Встали, отряхнулись, посмотрели друг на друга и опять хохочем. Шубы у нас были из искусственного меха, у Женьки светло–серая, у меня – бежевая, а стали обе чёрные.
— Ну, все, Нелька меня убьёт.
Дело в том, что это была не моя, а Неллина шуба, и, когда я её надевала, я не хотела, чтобы она об этом знала. Думала: сбегаю быстро за Женькой в садик и сниму. А тут эта лужа. Вообще‑то шубы нам покупали в своё время, конечно, две, совершенно одинаковые, но моя была уже старая, изношенная, а у Нелли ещё ничего. Просто она носила свои вещи более аккуратно, чем я. После неё ещё Аллочка могла донашивать, а после меня можно было только выбросить. И часто бывало так, что, износив свою вещь, я начинала покушаться на точно такую же Неллину.
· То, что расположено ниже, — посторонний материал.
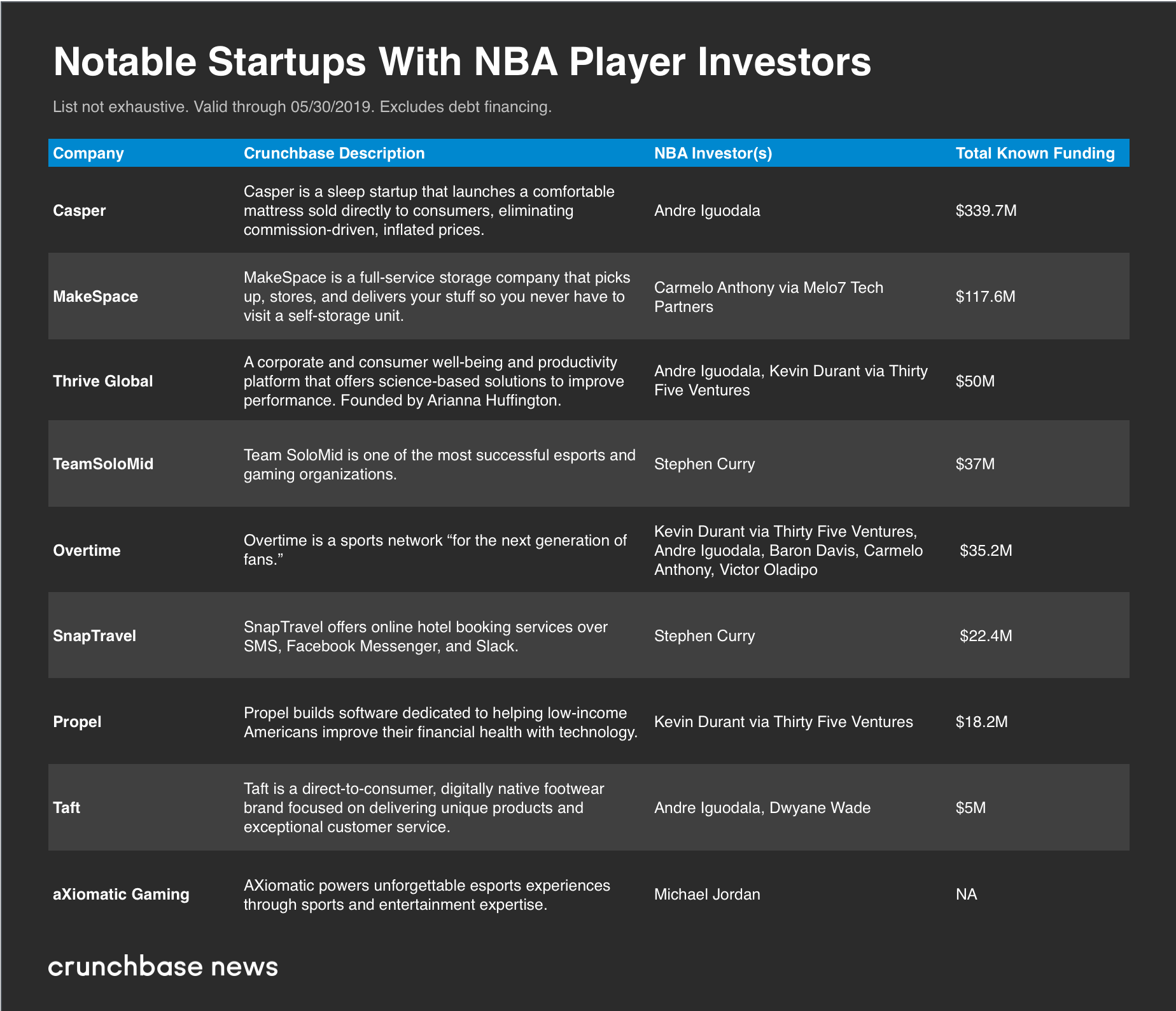Select the Casper company name

pyautogui.click(x=80, y=211)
Увидев свою шубу, мокрую и грязную, Нелля сказала:
— Так. За это я буду твои сапоги на платформе носить не три дня, как договаривались, а всю неделю.
Ничего ни за кем не донашивала одна только Женя. Ей покупалось все новенькое, все самое красивое, все самое–самое. Кто бы из нас куда ни поехал, где бы ни оказался, первым делом искали, что бы такое купить Женечке. Теперь уже не мама, а я привозила из Москвы, из магазина «Детский мир», платьица–туфельки, куколок–зайчиков, употребляя на покупки всё, что удавалось сэкономить во время учёбы.
— На кой вы её так балуете? – говорила, бывая у нас в гостях, баба Даша. – Потом наплачетесь с ней.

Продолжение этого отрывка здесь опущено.